**EXERCISE AIM:** Each word in the data below should be copied exactly; the images should not.
[[ MATERIAL TO PROCESS open ]]
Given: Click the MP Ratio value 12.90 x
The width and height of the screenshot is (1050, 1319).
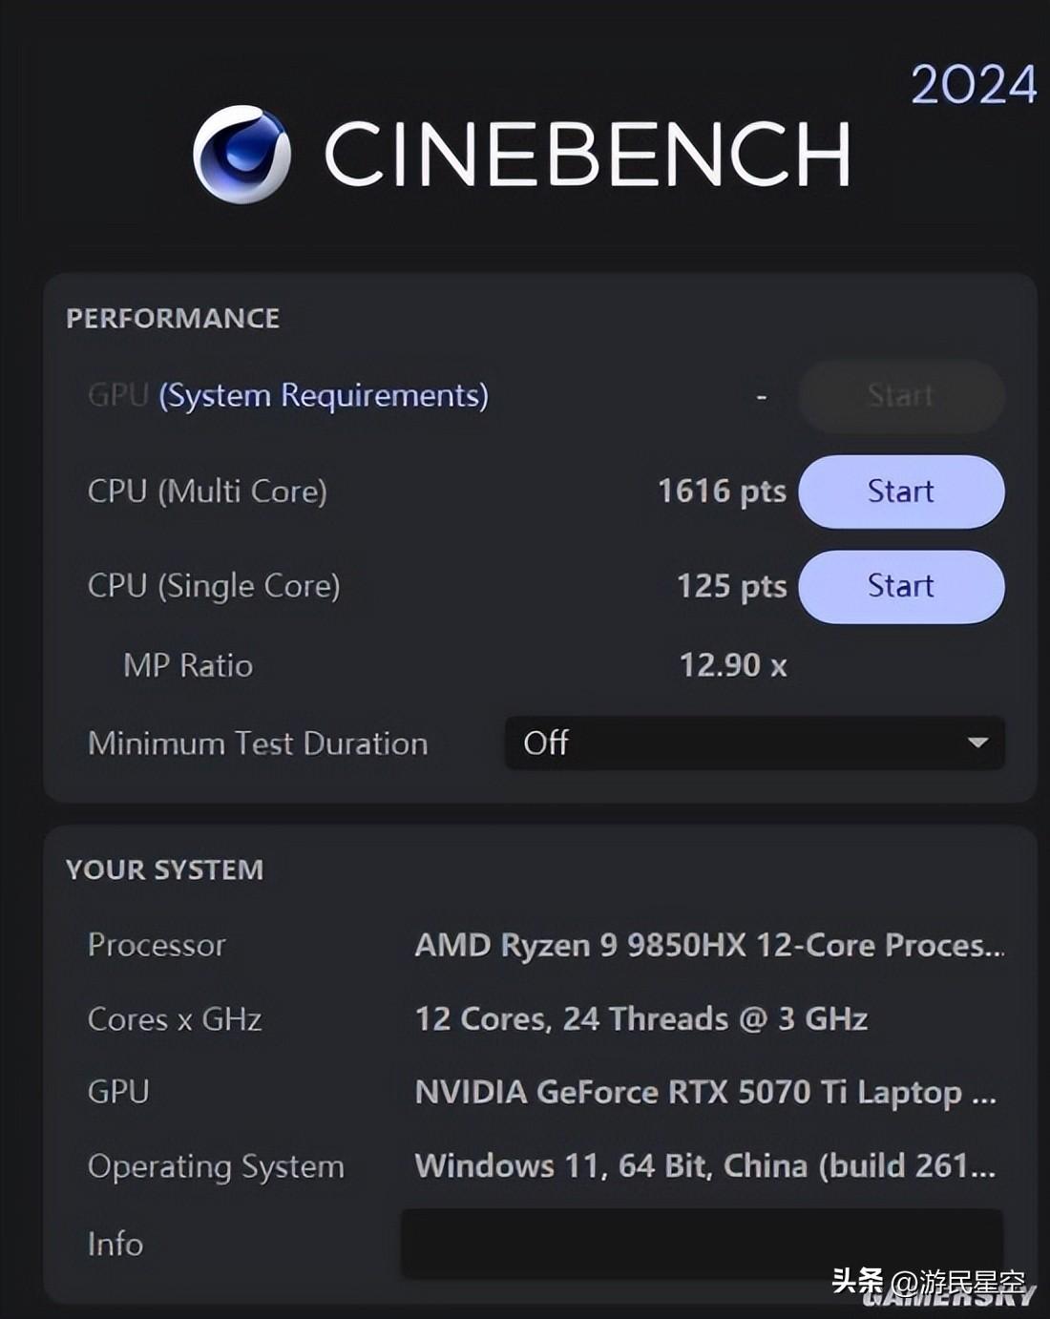Looking at the screenshot, I should click(732, 665).
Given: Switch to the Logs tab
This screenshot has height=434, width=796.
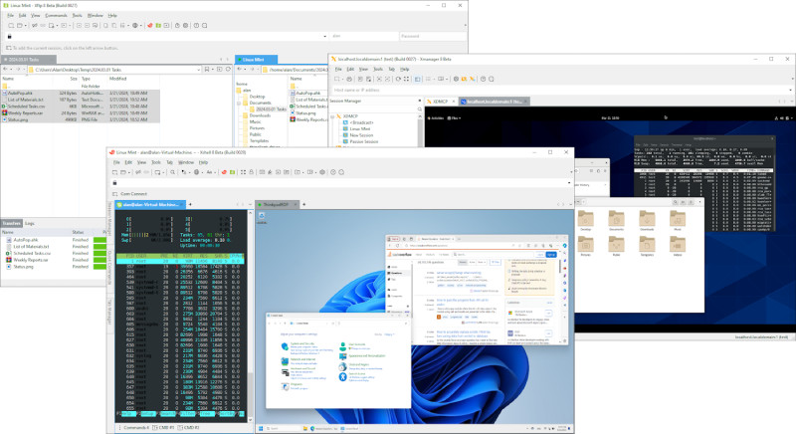Looking at the screenshot, I should (x=30, y=223).
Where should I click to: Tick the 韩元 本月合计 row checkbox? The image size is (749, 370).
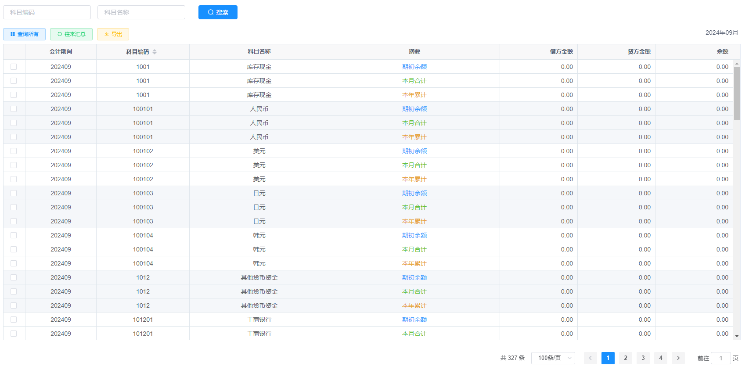14,249
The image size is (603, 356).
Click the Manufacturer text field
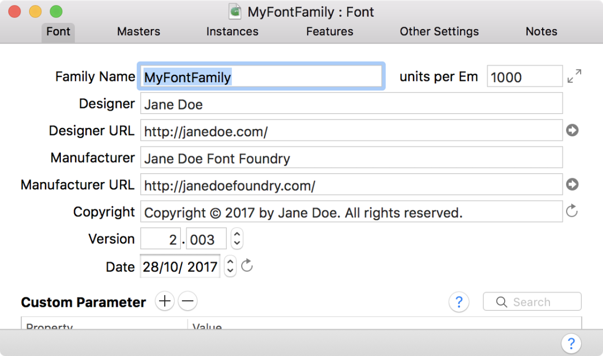(351, 158)
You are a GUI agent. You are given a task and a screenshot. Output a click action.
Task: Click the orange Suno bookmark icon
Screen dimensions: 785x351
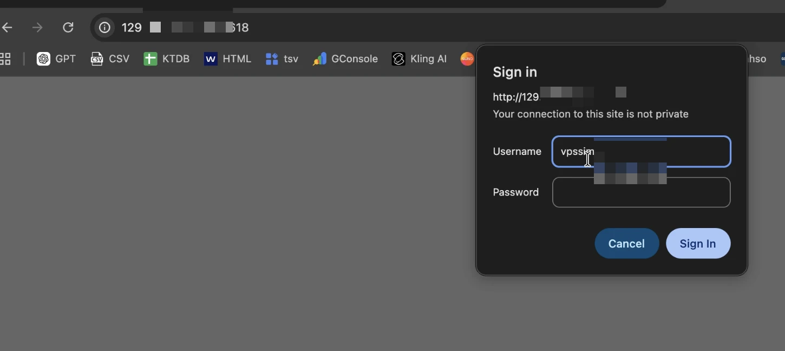(467, 59)
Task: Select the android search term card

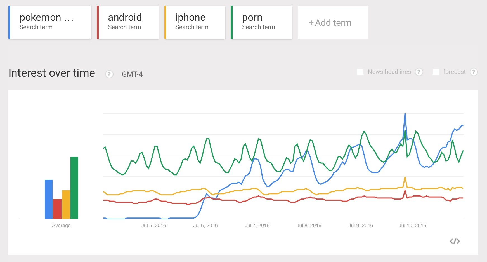Action: coord(128,22)
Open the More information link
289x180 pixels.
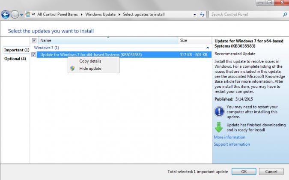pyautogui.click(x=229, y=137)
[[ MATERIAL TO PROCESS closed ]]
**YOUR RESPONSE:**
Given: Click the MP Ratio value 12.90 x
The width and height of the screenshot is (1050, 1319).
Looking at the screenshot, I should click(732, 665).
Given: Switch to the Logs tab
This screenshot has height=434, width=796.
Looking at the screenshot, I should (x=30, y=223).
Where should I click to: Tick the 韩元 本月合计 row checkbox? The image size is (749, 370).
14,249
The image size is (603, 356).
Click the Manufacturer text field
(351, 158)
You are a GUI agent. You are given a task and a screenshot. Output a click action.
Task: Click the orange Suno bookmark icon
Screen dimensions: 785x351
(467, 59)
Task: Select the android search term card

Action: coord(128,22)
Open the More information link
289x180 pixels.
pyautogui.click(x=229, y=137)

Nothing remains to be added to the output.